Le vinieron lascivas respuestas a la mente mientras lo miraba, deseando irracionalmente ver la misma necesidad reflejada en su rostro.

– Salgamos de aquí -le dijo, y poniendo un brazo alrededor de su cintura para alejarla del tesoro, dejaron el salón.

No había mucha gente en el vestíbulo y la puerta principal estaba cerrada. Una fuerte campanilla sonó sobresaltándola: era el antiguo reloj principal que anunciaba las once de la noche, como un involuntario testigo horrorizado por tanta decadencia.

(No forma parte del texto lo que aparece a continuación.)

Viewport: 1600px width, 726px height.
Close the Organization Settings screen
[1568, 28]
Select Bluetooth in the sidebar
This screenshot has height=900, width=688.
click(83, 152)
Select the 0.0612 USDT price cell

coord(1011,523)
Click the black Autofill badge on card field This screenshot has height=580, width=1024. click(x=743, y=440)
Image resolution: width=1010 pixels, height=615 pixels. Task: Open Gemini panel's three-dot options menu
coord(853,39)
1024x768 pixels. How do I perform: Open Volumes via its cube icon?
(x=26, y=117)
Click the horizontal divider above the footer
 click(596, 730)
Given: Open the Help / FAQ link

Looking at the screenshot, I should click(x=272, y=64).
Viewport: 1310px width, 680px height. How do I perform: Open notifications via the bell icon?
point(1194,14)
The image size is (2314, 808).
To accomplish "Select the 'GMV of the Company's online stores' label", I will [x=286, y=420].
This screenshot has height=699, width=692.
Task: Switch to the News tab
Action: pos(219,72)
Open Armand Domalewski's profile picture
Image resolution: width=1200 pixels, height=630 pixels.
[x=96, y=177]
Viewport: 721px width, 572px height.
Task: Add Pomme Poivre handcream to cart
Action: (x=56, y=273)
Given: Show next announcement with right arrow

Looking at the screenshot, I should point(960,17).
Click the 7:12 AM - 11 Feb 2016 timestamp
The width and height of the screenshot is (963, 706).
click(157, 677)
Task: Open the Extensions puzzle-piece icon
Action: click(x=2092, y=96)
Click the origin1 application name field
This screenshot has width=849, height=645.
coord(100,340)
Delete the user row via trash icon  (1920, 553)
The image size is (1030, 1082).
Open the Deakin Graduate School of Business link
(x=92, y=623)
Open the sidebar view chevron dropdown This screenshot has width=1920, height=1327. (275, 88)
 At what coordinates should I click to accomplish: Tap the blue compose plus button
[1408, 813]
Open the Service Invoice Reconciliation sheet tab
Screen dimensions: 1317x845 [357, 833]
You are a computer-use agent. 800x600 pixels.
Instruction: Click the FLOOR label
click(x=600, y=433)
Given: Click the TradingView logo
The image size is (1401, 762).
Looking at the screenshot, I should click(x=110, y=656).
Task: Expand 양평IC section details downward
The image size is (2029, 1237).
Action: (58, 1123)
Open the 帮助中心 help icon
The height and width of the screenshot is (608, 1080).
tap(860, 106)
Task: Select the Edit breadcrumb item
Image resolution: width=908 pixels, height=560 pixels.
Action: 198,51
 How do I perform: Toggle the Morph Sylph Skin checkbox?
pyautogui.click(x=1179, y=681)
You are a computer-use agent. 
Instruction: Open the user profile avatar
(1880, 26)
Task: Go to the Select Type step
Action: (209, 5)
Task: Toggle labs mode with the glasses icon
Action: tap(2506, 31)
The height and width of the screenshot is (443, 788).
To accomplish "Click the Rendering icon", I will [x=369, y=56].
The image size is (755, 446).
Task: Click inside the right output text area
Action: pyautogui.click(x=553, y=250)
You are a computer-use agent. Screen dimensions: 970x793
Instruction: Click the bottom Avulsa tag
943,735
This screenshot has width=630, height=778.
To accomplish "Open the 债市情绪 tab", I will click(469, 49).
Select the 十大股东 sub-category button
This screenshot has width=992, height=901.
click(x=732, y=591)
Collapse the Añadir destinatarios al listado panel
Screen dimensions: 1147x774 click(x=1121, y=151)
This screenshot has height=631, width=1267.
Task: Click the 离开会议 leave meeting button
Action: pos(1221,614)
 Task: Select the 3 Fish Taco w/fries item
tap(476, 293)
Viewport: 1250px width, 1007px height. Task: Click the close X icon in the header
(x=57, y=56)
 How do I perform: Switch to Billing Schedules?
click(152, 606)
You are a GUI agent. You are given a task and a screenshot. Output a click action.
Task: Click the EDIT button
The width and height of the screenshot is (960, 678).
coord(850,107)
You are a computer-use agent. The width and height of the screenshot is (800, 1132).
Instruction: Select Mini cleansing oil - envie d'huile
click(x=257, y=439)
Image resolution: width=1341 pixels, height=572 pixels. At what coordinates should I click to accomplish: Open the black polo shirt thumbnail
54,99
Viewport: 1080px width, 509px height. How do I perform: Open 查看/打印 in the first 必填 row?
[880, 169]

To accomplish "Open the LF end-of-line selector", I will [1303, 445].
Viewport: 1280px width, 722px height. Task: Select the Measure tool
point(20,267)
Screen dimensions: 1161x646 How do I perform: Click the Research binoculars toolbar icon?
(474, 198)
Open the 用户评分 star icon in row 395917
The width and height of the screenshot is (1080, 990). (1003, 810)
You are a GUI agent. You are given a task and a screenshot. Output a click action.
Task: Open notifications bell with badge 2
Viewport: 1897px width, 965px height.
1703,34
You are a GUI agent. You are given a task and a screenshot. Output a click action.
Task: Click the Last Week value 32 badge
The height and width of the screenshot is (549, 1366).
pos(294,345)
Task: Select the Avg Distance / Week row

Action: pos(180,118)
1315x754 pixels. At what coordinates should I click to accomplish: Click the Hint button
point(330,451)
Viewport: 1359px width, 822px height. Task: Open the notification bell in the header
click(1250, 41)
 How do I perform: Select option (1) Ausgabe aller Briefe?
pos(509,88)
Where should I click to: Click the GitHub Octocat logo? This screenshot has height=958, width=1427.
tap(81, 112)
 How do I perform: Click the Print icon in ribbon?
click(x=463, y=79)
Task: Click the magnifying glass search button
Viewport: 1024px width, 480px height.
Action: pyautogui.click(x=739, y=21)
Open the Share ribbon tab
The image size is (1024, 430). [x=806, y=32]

Faltaba una hora para el concurso. ¿Haciendo qué? Ser parte de otra lujuriosa exhibición le apetecía tanto como que la quemaran viva. ¿Y cómo iban a conseguir la estatuilla? Sabía que no podía participar en el juego, pero no aceptaría irse sin ella. Haber llegado tan lejos para nada, era increíble.

Por el momento seguía a Saint Raven, que la llevaba hacia el fondo de la casa. Si estaba buscando privacidad, no la encontraría fácilmente. Había gente por todas partes, en parejas y en grupos, tanto por los pasillos como en las habitaciones, todos comportándose disipadamente. Cressida estaba asombrada de la cantidad de gente que se besaba, acariciaba e incluso copulaba por los pasillos. Pero lo que más le impresionaba era el deseo que inundaba su cuerpo al escuchar los agitados jadeos que llenaban el lugar.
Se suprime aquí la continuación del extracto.